The precise content of the withdrawal agreement will not be known until late 2018. Uncertainty remains, including the risk that the agreement might not be ratified by all sides involved in the negotiations. In that case, there would be no transition. The ECB therefore expects banks to continue preparing for all possible contingencies. Banks are responsible for taking the necessary steps to obtain all authorisations required for them to carry out their activities in a timely manner to make sure that they can continue to serve their customers after 30 March 2019.
There are legal implications that banks will need to consider when the UK becomes a third country, meaning a country that is not a member of the EU. They should be aware of the consequences, for authorisation to operate in the UK and the EU, of losing the “EU passport”. Furthermore, arrangements which may affect the ability of banks to develop independent risk management and control frameworks will have to be re-assessed by the supervisor. The prudential treatment of certain third-party exposures and the continuity of contractual arrangements between certain parties established in the EU and UK will also be affected.

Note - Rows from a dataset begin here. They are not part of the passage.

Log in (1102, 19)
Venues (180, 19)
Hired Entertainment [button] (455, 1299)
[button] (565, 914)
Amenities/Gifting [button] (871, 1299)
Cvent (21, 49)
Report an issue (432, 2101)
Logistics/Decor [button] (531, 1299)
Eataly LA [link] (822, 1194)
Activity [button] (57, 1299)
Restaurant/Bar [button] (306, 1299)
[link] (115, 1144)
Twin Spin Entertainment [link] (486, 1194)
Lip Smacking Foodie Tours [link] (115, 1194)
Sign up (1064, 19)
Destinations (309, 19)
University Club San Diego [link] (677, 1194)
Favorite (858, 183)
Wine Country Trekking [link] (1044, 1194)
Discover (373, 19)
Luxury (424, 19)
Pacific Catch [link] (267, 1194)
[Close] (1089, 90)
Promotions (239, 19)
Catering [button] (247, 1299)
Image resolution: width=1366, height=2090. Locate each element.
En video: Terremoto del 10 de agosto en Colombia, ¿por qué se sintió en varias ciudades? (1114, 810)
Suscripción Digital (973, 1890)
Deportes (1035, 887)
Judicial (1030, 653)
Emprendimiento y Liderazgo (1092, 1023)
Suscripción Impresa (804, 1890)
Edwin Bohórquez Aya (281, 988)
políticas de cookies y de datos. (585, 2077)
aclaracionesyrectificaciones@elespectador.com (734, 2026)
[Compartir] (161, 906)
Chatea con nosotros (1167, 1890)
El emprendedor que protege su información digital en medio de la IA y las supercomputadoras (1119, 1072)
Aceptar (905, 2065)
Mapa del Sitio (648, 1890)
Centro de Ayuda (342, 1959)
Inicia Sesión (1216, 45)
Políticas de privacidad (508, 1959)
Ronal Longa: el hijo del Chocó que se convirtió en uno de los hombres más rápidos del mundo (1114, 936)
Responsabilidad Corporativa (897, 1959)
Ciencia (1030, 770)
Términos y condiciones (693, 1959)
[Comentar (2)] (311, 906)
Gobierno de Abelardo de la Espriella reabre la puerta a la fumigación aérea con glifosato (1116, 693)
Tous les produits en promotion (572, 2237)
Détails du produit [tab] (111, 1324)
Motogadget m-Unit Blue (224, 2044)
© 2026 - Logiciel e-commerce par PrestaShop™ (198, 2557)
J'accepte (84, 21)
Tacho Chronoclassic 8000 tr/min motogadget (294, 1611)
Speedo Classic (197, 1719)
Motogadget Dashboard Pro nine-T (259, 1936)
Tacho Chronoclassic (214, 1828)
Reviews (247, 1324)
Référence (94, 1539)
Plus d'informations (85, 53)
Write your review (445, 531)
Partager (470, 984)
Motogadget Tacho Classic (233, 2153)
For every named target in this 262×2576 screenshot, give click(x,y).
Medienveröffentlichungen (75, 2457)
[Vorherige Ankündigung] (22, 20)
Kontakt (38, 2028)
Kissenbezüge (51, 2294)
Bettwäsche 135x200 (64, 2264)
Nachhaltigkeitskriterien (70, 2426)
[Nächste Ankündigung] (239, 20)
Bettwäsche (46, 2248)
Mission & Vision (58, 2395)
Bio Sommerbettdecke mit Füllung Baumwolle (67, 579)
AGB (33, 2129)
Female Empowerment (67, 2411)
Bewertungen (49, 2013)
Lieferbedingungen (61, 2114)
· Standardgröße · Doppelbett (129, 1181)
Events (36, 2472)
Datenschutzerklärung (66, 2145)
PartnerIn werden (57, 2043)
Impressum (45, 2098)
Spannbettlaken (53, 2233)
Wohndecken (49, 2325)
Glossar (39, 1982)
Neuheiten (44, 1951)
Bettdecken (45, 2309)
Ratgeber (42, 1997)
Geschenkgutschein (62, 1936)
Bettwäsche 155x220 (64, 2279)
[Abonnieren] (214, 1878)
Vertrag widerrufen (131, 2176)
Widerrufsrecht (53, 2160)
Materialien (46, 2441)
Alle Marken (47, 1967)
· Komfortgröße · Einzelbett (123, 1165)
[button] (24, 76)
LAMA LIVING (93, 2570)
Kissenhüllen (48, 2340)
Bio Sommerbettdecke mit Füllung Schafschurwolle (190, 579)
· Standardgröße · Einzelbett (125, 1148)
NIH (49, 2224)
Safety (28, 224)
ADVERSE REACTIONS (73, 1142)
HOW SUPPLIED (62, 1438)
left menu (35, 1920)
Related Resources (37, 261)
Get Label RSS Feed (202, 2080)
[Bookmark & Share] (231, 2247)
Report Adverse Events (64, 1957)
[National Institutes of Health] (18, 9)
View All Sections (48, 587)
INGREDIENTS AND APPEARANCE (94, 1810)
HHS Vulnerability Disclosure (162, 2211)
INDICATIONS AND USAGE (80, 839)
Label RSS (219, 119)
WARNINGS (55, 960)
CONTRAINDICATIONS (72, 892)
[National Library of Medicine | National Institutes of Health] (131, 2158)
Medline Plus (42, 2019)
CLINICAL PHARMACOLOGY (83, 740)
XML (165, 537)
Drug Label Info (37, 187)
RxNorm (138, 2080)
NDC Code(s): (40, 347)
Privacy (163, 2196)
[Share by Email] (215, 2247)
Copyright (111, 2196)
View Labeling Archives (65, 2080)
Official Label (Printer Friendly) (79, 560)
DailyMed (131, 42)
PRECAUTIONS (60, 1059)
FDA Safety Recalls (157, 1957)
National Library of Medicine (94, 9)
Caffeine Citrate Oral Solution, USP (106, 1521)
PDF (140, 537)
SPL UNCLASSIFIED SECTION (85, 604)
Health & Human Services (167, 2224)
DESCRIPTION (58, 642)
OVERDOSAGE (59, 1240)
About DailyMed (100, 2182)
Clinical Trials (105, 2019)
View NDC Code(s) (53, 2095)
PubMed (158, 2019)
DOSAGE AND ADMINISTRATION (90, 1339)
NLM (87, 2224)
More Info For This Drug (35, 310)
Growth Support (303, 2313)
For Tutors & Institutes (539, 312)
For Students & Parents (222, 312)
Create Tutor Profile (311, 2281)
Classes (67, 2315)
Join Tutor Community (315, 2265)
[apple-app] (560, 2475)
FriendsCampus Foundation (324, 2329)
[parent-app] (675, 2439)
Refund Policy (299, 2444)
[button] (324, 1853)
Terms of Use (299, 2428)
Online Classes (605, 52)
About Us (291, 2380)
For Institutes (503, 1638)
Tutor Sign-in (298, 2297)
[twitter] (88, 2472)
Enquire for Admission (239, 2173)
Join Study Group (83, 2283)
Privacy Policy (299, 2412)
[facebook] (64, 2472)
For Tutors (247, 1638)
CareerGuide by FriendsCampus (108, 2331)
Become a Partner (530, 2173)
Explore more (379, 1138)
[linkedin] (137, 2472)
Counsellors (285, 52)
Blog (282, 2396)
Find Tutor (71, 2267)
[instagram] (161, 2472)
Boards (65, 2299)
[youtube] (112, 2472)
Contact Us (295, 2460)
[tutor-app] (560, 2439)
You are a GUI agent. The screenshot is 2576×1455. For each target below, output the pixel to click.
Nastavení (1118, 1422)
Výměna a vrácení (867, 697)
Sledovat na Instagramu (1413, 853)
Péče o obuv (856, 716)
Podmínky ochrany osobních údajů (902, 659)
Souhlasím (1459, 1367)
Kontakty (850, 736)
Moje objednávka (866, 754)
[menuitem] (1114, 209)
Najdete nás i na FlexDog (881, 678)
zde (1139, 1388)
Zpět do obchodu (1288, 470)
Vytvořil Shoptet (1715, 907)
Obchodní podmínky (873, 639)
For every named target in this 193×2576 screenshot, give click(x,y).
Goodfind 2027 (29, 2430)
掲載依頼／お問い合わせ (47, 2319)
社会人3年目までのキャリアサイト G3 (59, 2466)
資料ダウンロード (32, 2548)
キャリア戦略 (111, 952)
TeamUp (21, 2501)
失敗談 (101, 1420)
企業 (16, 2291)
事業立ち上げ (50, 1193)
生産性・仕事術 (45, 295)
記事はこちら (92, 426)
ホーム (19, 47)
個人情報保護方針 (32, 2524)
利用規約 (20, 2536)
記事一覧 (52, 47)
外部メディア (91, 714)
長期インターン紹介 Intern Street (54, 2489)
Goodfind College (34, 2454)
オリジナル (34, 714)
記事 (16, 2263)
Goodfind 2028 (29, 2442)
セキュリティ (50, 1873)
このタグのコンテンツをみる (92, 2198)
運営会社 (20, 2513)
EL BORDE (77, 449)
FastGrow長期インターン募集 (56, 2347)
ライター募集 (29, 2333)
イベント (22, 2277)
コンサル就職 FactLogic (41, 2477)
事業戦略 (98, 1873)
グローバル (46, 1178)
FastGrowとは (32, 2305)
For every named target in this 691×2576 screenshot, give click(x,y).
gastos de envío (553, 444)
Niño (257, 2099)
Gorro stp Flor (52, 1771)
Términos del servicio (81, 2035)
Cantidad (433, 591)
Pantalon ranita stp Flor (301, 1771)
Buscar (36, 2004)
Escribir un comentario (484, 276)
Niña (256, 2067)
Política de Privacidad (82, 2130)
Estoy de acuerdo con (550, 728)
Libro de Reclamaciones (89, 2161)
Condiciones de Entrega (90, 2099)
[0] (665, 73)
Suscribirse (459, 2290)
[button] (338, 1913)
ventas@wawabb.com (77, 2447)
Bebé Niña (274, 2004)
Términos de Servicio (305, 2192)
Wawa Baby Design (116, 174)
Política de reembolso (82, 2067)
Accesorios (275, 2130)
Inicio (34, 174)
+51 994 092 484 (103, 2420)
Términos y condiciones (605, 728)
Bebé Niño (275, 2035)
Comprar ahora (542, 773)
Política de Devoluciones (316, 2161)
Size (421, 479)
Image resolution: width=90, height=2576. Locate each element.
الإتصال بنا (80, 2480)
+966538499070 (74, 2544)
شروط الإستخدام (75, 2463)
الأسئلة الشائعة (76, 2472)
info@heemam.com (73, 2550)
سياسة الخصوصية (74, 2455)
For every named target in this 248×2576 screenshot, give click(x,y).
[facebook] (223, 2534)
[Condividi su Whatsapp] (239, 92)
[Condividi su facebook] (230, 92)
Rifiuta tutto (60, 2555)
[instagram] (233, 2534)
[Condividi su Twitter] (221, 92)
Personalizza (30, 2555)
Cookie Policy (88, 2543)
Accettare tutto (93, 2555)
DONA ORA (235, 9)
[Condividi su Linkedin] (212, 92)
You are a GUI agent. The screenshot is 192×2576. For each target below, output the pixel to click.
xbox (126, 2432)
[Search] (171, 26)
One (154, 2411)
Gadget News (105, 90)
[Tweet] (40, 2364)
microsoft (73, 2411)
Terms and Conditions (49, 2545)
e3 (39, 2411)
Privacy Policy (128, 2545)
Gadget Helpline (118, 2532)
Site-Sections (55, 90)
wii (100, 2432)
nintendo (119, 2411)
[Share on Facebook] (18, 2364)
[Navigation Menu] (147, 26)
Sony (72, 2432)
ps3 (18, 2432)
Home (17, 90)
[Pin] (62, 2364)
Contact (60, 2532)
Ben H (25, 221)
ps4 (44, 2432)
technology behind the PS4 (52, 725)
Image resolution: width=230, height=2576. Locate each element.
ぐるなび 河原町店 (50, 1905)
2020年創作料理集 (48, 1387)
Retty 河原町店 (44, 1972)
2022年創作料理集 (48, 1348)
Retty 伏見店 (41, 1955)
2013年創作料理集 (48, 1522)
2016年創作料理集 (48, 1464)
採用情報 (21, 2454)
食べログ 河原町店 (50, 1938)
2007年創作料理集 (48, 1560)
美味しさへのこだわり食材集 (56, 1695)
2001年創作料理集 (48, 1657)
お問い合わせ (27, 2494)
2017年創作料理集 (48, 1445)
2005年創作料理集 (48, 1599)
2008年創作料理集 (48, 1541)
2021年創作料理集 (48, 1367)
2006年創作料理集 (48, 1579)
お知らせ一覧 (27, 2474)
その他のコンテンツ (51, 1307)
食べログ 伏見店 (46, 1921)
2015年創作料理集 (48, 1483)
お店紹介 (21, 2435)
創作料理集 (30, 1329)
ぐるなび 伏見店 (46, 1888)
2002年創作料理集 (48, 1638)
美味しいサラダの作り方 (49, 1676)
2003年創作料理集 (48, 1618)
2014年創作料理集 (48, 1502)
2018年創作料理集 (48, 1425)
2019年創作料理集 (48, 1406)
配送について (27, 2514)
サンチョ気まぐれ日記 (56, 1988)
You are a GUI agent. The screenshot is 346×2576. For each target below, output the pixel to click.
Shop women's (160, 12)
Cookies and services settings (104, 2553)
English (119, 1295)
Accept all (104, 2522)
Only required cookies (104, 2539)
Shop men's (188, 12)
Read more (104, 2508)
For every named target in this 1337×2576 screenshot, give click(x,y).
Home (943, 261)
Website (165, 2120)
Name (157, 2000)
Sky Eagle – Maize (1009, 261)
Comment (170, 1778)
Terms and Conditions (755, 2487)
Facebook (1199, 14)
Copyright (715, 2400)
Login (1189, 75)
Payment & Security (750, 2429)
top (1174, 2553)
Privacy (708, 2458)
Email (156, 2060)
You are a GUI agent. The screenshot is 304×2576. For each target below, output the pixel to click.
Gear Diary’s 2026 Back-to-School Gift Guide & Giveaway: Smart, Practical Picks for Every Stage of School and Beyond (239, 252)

Independently of any transition period resulting from a political agreement, the ECB and national supervisors recognise the challenges that incoming and euro area banks are facing to adapt to the new situation after the UK leaves the EU. The ECB has already communicated its intent to provide flexibility to enable banks to meet certain supervisory expectations and build up their capabilities in the euro area. The ECB and national supervisors do not plan to change this approach, which is however limited to those elements within the scope of supervisory expectations.
During this so-called “build-up period”, which will be discussed on a case-by-case basis, the ECB and national supervisors may allow more time for banks to meet certain supervisory expectations regarding their local risk management capabilities and governance structures, and to move to an adequate and balanced business organisation within the euro area. On the basis of detailed and reasonable business plans for all euro area operations and a clear understanding of the banks’ long-term target operating models, the ECB and national supervisors will determine when banks should meet certain supervisory expectations and how much flexibility can be provided. The arrangements should in no case endanger robust internal governance and sound and effective risk management, or mean that capabilities and controls are “running behind the business”.